A 401k plan is a retirement benefit provided to you by your employer. Over time, a 401k plan has the potential to build up a sizable nest egg for your use in retirement so avoid withdrawing from the plan. Penalties can apply to early 401k distributions, along with the taxes associated with all 401k withdrawals. There are a few ways you can take money out of your 401k before you reach retirement age.
Generally speaking, you have to be at least 59 1/2 before you can begin taking money out of your 401k. One exception to this rule is if you take out "substantially equal payments" over the course of your life. For example, if you are 30 years old, you can begin taking out $2,000 per year penalty-free for the rest of your life assuming that figure meets the minimum annual threshold determined by the Internal Revenue Service. The IRS has actuarial tables that determine that minimum required annual payment based on your life expectancy. Most other distributions before age 59 1/2 are assessed a 10-percent early distribution penalty. Other exceptions include distributions after age 55 if you leave your job and distributions due to your disability or other severe and immediate financial need.

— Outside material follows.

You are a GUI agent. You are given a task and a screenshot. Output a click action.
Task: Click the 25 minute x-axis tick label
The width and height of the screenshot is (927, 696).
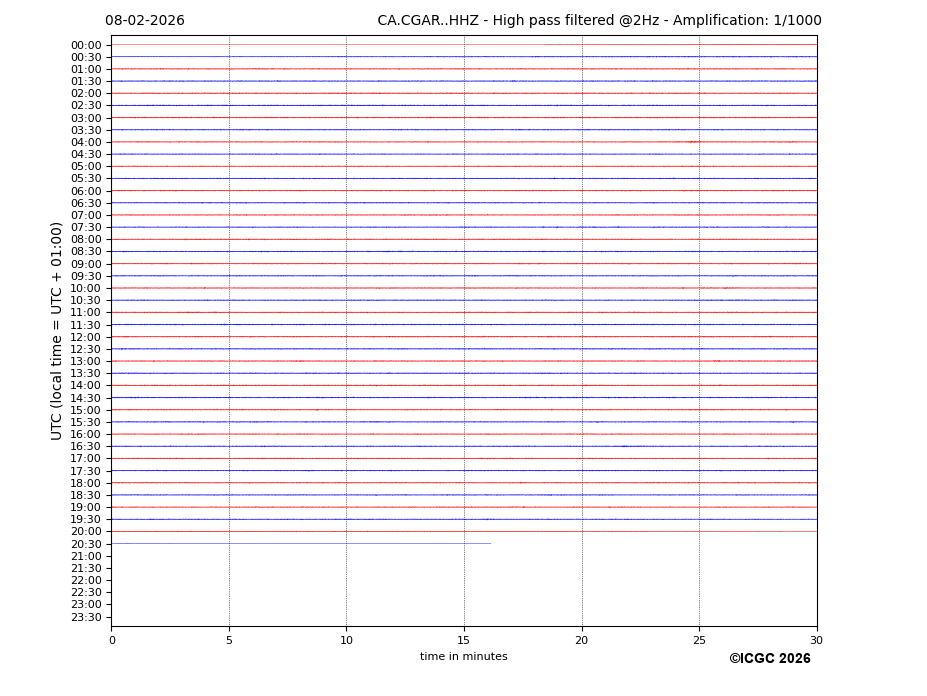699,640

If you only need money out of your 401k for a short to intermediate time period, you might consider taking a loan rather than a withdrawal. There are no age restrictions on when you can take a 401k loan, and there are no taxes or penalties applied to the loan. You can typically take out up to 50 percent of your 401k balance, and you don't have to repay it for up to five years. While you pay interest on the loan, you pay both interest and principal back to your own account.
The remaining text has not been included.